ALIC/WEEKLY


米国内で初のBSE発生(その5)


海外家畜疾病諮問委員会・BSE小委員会は米国政府のBSE対策の評価報告を公表
  米国農務長官の諮問委員会である海外家畜疾病諮問委員会のBSE小委員会は4日、
米国政府のBSE対策を評価する報告書を公表した。報告書では政策形成に際して科学
を基にアプローチを試みる米国政府の基本的な姿勢を評価しているものの、今回の発生
を「単一の輸入されたもの」として判断するのではなく、北米地域土着のケースとして
認識すべきであるとして、追加的な対策の実施を提言した。具体的な報告内容の概要は
以下の通り。


疫学調査
  
  発生牛は成牛になるまで飼育されたカナダで感染した可能性が高いものの、カナダ等
から他の感染牛が輸入され米国産牛にも感染が生じている可能性がある。疫学調査を継
続しても成果は漸減するのでこれを終了し、その労力をサーベイランスの強化や他の措
置の企画や実施に振り向けるべきである。


対策

  政策が科学的に妥当な形で常に進められかつ見直されるよう、米国農務省(USDA)
の指導の下に政府および非政府関係者を含むBSEタスクフォースを設置する。


特定危険部位

  米国のBSEのリスクがOIEの基準に照らし最小限のものであると証明されない限
り12カ月齢を超えるすべての牛について、脳、脊髄、頭蓋、脊柱、小腸遠位端をSRM
として食料と飼料の双方から排除することを提言する。
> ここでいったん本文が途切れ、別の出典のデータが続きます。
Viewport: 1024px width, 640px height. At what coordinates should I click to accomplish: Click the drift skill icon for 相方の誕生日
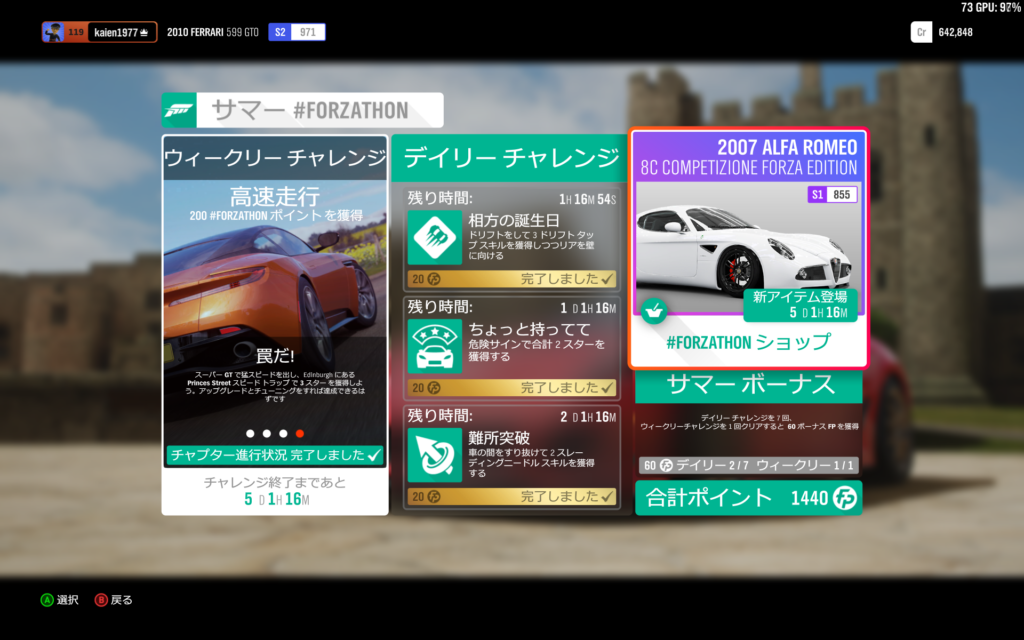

ただし、当面の間30カ月齢を超
える牛の中枢神経組織、頭蓋、脊柱、小腸を食品から排除することは妥協策を採ること
はやむを得ないと考える。SRMの除去の際の枝肉の交差汚染防止に留意する必要があ
る。スタンニングの方法や機械的除骨についても国際的な基準に整合させるべきである。


歩行困難牛(ダウナー)

  死亡牛および歩行困難牛の適切なサンプルを確保するための追加措置をUSDAは講
ずるべきである。また、このようなリスクのある牛のサンプルのための農家への指導等
も検討すべきである。


サーベイランス

  BSEの感染因子が北米内で循環していることが明白なので、サーベイランスをその
程度が確認できるよう大幅に拡大すべき。サーベイランスはダウナー等の高リスク牛を
対象とし、特に30カ月齢を超える高リスク牛については全頭を対象とする。この際の月
齢の鑑定には歯列の鑑別が有効である。食用目的でと畜される牛の全頭検査は公衆衛生
・家畜衛生の観点からは正当化されない。


検査
 
  一時的なスクリーニングとしての迅速な免疫的診断を採用すべき。検査材料の受領と
検査の期間の短縮や、全国にスクリーニング検査を行う施設の設置が必要。全国獣医研
究所(NVSL)のみをBSE同定施設とし、確定診断や専門的検査を担当させる。


飼料規制
  
  すべてのSRMは、ペットフードを含めたすべての動物用飼料から排除されるべき。
現行の米国の部分的な規制では不十分であり、すべてのほ乳類および家きんのたんぱく
をすべての反すう家畜飼料から排除する。この禁止措置および交差汚染防止措置が強力
に実施されるべきである。


トレーサビリティー

  北米の農業に適合した全国的な個体識別制度を実施すべき。


教育

  法規制の遵守の達成のためには効果的な教育プログラムが必要。BSEの症状に関
する情報の普及やBSEやその対策に関する教材の開発や大学等の教育課程への導入
が必要。 


その他

  北米でのBSEの発生は、輸入国が国際基準を示さない場合に輸出国が多大な社会
的影響を受けることを示した。米国が国際基準に沿った輸出入政策を採用し、貿易問
題においてリーダシップを発揮すべき。米国が肉骨粉等の潜在的な汚染物質を輸出す
るに際し、引き続き責任のある行動を継続することを希望する。